Como señalaba acertadamente el juez Roberts en una sentencia de 2006, “la mejor forma de parar la discriminación por motivos de raza es dejar de discriminar por motivos de raza”
Sospecho, además, que muchos cambios sociales no se producirían si las reivindicaciones no se convierten en ideologías consistentes –aunque parciales y sesgadas- que unan voluntades a favor de la lucha y si no exageran en sus peticiones para obtener finalmente algo menos de lo pretendido. Además, todo el mundo comprende que cualquier política pública es discriminatoria, porque discrimina: elige favorecer un determinado sector, zona geográfica o grupo por medio del presupuesto, y eso significa dejar de hacerlo en otro. El problema es cuando esas políticas no son algo general y coyuntural sino permanente y, además, ponen en cuestión derechos individuales de ciudadanos de otros grupos, produciendo agravios comparativos. Como decían los demandantes, las admisiones universitarias son un juego de suma cero: una ventaja otorgada a algunos solicitantes, pero no a otros, beneficia necesariamente al primer grupo a expensas del segundo. Y como señalaba acertadamente el juez Roberts en una sentencia de 2006, “la mejor forma de parar la discriminación por motivos de raza es dejar de discriminar por motivos de raza”.
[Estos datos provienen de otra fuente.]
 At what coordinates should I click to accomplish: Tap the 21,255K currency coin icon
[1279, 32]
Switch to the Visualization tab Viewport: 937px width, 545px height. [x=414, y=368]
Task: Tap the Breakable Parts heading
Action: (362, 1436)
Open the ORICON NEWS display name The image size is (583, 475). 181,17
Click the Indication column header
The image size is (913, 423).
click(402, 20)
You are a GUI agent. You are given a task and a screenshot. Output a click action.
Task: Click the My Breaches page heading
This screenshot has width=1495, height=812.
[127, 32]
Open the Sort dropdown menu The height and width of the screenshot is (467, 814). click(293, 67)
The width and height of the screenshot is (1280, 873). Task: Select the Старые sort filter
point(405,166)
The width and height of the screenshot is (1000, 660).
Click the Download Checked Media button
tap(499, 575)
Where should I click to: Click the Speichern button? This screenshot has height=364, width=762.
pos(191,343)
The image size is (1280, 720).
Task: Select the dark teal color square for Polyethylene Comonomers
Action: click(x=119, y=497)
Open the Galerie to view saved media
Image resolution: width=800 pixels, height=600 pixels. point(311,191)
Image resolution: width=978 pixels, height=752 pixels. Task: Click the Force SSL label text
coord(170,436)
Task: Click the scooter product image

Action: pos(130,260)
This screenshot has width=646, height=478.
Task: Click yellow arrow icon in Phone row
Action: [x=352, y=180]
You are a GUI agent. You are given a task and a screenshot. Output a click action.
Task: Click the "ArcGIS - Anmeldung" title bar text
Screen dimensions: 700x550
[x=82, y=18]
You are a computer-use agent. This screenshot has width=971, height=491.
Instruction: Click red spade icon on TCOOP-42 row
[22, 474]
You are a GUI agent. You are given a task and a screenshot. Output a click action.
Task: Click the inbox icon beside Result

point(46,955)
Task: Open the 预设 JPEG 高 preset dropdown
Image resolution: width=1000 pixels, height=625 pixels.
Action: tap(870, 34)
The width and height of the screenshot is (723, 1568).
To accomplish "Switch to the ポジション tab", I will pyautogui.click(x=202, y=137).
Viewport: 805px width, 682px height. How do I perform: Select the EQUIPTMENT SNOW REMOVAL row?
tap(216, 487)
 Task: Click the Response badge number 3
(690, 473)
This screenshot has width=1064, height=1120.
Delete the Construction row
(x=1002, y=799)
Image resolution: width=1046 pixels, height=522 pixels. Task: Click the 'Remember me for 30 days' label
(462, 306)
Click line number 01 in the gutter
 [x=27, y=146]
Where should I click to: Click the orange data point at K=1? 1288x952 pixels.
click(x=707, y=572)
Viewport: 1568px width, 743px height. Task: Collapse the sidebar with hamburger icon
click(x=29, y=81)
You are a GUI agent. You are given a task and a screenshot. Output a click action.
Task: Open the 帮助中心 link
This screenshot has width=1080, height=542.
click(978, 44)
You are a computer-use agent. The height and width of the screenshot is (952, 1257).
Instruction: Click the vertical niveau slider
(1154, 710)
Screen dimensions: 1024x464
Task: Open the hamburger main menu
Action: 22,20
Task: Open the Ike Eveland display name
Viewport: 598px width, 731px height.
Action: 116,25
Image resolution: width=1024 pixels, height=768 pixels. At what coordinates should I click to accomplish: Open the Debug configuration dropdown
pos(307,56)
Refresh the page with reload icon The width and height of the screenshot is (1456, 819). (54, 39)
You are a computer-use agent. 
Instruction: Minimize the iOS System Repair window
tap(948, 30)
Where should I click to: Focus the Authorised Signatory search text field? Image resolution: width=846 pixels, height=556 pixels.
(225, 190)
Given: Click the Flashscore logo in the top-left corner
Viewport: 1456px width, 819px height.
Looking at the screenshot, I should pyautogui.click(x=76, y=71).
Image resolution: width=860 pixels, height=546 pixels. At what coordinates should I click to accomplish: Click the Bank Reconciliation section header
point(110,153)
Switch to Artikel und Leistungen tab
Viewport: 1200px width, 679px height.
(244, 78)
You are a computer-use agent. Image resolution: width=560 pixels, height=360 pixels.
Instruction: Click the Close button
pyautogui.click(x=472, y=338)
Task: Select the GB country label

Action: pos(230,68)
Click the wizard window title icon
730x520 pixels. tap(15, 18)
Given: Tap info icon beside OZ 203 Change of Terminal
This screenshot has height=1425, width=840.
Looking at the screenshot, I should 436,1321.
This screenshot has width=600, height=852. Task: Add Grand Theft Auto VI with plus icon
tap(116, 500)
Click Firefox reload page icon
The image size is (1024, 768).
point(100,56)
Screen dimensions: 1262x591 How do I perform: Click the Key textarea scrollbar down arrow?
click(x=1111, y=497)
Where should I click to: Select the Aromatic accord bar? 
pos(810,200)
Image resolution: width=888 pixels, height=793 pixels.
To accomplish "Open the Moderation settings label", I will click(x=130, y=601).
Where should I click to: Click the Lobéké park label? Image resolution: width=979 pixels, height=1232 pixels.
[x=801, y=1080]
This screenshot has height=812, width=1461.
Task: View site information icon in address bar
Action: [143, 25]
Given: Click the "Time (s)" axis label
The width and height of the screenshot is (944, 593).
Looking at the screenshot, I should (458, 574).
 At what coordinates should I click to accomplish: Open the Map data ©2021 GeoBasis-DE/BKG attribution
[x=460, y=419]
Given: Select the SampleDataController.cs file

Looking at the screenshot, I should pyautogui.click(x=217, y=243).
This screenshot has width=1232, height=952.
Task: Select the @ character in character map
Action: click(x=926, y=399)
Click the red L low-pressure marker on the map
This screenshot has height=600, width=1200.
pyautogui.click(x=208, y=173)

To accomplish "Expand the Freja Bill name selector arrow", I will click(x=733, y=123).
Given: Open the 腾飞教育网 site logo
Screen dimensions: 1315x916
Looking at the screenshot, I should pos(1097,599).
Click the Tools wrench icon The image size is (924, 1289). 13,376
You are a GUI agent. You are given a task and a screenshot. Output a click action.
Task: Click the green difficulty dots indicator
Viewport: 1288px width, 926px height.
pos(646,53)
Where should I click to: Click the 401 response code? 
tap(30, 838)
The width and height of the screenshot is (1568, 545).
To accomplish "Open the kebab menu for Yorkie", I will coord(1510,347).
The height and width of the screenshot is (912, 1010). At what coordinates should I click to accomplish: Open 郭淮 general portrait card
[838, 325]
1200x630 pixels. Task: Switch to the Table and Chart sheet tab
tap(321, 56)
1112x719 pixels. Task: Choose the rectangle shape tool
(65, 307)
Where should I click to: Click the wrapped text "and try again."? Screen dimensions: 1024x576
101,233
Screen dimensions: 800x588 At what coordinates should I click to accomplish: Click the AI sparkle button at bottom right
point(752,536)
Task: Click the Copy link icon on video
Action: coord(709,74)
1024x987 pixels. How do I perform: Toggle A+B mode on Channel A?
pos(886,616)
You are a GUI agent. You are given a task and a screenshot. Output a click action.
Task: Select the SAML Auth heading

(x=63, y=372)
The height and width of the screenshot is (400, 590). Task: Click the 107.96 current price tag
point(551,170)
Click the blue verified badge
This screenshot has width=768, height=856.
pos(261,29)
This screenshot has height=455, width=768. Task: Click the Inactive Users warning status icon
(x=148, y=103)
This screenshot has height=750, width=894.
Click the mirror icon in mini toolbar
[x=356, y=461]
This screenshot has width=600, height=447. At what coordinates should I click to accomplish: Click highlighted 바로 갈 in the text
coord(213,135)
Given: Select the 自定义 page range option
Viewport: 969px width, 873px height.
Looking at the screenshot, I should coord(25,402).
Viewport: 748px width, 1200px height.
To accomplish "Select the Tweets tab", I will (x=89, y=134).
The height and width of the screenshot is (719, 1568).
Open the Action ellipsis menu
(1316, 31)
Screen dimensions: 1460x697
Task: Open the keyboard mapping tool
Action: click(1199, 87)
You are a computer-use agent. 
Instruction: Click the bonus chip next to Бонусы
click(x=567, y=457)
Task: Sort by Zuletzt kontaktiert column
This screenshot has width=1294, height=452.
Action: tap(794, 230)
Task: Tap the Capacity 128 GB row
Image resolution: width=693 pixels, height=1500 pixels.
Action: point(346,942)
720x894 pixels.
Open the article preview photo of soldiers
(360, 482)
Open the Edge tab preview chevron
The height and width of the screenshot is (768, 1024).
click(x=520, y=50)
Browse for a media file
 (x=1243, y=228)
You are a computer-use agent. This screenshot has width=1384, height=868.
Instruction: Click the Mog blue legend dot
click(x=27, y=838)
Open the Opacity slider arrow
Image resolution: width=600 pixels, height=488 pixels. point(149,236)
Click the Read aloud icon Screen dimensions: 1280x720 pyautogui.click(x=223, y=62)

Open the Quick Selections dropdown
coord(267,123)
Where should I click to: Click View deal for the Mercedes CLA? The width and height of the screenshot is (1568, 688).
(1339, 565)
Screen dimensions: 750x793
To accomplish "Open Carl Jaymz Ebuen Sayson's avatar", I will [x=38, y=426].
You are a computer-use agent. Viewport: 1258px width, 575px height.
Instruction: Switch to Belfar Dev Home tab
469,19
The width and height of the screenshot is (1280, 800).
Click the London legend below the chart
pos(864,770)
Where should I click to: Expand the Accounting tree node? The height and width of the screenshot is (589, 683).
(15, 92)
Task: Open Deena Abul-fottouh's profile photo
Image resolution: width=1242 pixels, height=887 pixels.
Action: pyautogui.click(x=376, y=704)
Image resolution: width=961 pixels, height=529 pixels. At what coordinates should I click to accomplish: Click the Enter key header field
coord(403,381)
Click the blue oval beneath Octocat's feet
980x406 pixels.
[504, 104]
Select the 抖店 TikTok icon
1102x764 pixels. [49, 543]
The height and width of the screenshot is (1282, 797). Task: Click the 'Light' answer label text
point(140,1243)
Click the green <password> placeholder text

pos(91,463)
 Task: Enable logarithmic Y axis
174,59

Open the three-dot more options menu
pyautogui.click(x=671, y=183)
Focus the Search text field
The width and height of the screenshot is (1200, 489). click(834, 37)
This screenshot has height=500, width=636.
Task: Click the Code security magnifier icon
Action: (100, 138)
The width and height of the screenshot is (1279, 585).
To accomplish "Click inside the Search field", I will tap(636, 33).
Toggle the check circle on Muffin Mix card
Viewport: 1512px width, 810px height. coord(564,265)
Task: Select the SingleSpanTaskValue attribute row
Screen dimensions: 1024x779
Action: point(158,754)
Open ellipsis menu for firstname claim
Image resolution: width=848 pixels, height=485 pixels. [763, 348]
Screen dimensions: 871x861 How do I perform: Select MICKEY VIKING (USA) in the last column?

El sistema educativo americano es muy diferente del nuestro en su coste, en su sistema y en su organización, pero el principio general está ahí y, de hecho, ya se ha manifestado en España en algunas cuestiones como, por ejemplo, el diferente tratamiento penal del hombre y la mujer en la violencia de género, que se considera de una naturaleza tan estructural que justifica la derogación del principio de igualdad: como somos distintos, leyes distintas. Esta idea es enormemente peligrosa y disolvente, pues una vez devaluado el principio de igualdad, cualquier atropello es posible. Que se lo digan a Jojo, que tuvo que hacerse pasar por negro.